Context overflow is slower and harder to spot. A long-running loop accumulates every tool output, every intermediate thought, and every message, then stuffs all of it back into the context window on each turn. Eventually the window fills and calls either truncate silently or fail outright. The fix is context summarization at fixed intervals. Every N steps, compress accumulated history into a running summary so the working context stays bounded.
No-progress loops are a subtler variant of the infinite loop. The agent produces different outputs each turn, so naive iteration counting does not catch it. You need loop fingerprinting and no-progress detection to exit when repeated iterations produce no new information.
Every production loop needs all three guardrails: maximum iteration limits, no-progress detection, and a token/cost budget as a hard ceiling. The natural stop comes from the LLM’s decision. The safety stop comes from your code. Both are always required.
Picking Your Level of Abstraction
The three dominant paths for running agent loops in mid-2026 are: provider-managed runtimes (Anthropic’s Claude agents API and the OpenAI Agents SDK with hosted tools), LangGraph with LangSmith deployment for teams that need stateful, observable, production-grade pipelines, and plain API calls in a loop you own completely.
The right choice depends on what you are building and how much of the loop you need to see and control. If you are learning, start with sixty lines of Python. You will understand every framework decision that comes after because you will know exactly what problem each one is solving.

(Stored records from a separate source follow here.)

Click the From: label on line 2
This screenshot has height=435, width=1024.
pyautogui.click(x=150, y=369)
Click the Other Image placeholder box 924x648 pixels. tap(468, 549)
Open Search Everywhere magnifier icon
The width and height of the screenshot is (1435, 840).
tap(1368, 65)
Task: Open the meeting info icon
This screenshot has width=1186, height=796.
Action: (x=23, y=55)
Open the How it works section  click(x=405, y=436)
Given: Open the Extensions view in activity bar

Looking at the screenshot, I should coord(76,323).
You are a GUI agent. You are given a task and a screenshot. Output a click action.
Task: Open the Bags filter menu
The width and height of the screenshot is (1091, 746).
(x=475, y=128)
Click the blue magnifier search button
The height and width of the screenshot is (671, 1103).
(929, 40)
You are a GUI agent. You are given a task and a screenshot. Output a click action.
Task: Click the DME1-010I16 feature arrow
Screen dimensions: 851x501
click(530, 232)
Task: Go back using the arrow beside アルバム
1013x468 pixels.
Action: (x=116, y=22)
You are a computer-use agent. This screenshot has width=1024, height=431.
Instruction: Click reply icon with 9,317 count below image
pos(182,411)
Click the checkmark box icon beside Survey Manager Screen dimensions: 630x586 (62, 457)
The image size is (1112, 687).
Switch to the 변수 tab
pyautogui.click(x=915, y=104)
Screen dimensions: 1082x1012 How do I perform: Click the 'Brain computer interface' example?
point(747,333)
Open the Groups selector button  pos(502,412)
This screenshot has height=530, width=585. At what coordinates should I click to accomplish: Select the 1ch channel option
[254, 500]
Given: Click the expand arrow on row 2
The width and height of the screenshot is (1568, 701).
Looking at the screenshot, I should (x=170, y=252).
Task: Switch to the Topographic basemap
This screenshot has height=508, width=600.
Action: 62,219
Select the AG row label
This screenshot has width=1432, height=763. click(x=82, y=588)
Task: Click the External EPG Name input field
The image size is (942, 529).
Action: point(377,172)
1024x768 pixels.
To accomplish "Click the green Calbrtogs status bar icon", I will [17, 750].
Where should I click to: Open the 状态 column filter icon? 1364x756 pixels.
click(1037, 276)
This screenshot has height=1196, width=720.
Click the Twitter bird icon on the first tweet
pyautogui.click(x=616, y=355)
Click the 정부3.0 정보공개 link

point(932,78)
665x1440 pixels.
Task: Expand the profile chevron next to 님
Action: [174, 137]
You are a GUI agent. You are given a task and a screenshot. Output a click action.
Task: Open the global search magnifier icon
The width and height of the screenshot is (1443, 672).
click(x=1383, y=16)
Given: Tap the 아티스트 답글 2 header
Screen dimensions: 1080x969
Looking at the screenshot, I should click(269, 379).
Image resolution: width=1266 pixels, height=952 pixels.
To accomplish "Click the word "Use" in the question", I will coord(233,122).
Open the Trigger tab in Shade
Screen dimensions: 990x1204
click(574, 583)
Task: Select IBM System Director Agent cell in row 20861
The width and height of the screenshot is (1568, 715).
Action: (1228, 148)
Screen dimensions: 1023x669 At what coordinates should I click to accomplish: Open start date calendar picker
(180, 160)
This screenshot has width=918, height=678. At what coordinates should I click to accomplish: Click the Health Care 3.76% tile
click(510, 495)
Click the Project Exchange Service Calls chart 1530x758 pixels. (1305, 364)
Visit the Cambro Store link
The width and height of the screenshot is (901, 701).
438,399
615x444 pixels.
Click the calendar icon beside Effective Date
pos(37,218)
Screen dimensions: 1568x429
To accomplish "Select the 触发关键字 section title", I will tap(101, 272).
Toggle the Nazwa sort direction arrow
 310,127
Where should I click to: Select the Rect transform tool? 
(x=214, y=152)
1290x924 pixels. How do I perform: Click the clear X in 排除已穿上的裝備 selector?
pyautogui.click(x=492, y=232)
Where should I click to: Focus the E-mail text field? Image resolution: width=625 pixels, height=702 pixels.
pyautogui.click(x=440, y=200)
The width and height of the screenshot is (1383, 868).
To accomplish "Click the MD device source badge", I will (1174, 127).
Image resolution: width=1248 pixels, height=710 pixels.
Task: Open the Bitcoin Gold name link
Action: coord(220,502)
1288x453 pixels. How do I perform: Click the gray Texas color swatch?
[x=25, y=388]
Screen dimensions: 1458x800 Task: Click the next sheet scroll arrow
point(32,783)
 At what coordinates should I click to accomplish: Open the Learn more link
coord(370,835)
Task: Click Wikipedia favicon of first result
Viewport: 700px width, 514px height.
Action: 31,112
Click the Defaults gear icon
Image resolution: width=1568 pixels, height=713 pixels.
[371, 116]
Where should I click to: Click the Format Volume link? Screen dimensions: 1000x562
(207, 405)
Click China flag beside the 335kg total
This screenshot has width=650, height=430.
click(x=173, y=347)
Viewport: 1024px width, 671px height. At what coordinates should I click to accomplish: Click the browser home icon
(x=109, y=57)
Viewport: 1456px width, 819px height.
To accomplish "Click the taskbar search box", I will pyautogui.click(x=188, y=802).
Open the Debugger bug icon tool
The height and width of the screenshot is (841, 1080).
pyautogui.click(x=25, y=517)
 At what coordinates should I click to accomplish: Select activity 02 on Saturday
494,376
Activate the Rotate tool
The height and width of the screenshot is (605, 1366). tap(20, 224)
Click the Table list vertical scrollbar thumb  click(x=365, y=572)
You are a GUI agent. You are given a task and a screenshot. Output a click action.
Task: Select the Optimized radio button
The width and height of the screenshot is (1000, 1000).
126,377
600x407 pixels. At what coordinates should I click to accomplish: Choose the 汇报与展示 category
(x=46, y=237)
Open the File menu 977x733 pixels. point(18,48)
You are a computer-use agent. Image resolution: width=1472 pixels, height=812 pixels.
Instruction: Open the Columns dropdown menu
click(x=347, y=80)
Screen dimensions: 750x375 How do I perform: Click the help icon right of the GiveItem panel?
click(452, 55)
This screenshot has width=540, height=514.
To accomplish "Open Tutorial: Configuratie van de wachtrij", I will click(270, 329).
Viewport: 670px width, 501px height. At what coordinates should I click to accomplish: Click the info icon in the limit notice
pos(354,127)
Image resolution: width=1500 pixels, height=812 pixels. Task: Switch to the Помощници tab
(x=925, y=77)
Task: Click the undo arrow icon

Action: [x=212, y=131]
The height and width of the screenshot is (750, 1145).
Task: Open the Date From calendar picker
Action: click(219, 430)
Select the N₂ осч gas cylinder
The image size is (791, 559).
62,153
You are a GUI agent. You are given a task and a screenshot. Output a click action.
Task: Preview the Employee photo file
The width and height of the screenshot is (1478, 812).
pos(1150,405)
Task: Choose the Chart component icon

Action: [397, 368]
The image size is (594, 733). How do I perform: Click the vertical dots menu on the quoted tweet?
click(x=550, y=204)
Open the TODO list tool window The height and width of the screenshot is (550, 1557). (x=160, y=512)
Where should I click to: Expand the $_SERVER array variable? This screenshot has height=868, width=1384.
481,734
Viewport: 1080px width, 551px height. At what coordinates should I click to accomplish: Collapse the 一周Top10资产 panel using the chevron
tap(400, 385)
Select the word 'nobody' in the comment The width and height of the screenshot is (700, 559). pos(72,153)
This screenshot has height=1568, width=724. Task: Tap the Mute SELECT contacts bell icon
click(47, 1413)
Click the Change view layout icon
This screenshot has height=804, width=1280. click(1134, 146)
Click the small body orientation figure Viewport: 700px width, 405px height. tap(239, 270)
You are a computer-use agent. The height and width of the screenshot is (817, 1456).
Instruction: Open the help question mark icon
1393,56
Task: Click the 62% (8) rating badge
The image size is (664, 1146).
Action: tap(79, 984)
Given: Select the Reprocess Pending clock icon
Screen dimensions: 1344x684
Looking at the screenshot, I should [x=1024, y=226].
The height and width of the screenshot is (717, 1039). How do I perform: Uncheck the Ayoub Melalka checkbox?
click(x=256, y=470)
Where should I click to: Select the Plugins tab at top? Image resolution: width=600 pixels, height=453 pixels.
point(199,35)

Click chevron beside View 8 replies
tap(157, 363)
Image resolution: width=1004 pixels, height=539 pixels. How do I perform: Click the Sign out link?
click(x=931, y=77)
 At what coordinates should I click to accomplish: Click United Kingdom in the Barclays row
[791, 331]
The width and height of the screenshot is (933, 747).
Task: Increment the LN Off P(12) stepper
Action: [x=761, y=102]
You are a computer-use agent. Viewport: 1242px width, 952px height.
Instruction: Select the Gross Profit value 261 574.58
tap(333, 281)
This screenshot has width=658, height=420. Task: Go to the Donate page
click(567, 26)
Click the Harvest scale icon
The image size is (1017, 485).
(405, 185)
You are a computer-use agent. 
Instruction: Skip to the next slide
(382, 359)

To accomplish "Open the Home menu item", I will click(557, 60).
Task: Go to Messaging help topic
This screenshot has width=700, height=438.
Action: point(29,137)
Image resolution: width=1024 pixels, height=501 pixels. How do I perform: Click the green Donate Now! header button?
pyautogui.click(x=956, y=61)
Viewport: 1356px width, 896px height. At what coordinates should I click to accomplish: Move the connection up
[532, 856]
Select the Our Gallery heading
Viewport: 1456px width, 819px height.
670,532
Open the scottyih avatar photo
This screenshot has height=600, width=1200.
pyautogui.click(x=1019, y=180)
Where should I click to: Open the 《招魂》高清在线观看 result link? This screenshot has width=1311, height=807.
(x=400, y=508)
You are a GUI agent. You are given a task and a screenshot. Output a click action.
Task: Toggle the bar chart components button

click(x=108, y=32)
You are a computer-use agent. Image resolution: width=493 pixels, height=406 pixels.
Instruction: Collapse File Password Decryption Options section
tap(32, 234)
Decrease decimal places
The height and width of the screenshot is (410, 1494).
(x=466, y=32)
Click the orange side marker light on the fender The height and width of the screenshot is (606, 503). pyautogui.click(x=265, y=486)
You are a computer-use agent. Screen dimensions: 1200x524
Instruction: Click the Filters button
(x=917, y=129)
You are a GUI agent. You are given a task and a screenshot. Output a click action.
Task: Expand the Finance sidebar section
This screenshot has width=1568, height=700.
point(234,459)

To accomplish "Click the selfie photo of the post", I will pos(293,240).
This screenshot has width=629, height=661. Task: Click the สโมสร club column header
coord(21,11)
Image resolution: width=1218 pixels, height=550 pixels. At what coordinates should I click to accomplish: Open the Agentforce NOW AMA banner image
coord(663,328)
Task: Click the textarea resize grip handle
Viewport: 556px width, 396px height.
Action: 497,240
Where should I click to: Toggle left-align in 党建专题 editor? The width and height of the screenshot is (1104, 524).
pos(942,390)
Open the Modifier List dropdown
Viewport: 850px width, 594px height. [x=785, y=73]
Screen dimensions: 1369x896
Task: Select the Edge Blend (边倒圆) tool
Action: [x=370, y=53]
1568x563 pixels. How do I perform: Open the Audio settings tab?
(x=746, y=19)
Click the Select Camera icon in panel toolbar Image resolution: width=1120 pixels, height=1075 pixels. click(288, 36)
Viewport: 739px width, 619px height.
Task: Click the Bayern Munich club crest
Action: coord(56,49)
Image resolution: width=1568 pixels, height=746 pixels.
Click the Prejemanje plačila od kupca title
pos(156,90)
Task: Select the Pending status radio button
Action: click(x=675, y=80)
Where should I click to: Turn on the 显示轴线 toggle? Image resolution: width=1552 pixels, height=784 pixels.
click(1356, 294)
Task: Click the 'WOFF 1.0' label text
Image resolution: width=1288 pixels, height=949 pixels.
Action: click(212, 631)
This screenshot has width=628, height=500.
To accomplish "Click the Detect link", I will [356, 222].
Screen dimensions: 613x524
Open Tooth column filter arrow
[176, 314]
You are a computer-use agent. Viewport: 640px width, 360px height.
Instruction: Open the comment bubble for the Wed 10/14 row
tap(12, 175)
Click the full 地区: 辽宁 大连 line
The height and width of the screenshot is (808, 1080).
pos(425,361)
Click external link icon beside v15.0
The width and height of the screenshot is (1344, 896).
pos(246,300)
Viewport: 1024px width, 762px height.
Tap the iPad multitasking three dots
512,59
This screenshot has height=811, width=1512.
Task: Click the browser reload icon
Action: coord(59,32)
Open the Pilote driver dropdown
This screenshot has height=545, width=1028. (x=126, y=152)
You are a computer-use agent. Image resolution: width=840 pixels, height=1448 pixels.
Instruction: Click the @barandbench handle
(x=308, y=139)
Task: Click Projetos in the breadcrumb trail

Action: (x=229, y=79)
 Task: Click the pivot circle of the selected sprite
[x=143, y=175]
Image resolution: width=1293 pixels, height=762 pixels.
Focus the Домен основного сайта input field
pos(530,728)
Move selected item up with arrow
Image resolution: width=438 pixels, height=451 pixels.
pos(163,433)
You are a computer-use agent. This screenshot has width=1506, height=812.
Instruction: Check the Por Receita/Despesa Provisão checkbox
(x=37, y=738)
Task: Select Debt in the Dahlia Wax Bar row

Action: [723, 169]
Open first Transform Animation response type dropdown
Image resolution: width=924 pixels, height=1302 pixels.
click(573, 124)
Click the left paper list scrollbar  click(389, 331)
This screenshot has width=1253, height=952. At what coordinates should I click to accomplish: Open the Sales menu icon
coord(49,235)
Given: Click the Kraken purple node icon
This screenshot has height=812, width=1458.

According to Markets and Markets, the global agent market reached $7.84 billion in 2025 and is projected to hit $52.62 billion by 2030 at a CAGR of 46.3%. Gartner predicts 40% of enterprise applications will feature task-specific AI agents by the end of 2026, up from less than 5% in 2025. The directional signal is clear. Agent loops are moving from experiments to infrastructure.
As one DEV Community contributor noted: “There’s a certain poetry to it. The most advanced AI technology we have, operating on the most fundamental programming construct.” A while loop. That really is all it is.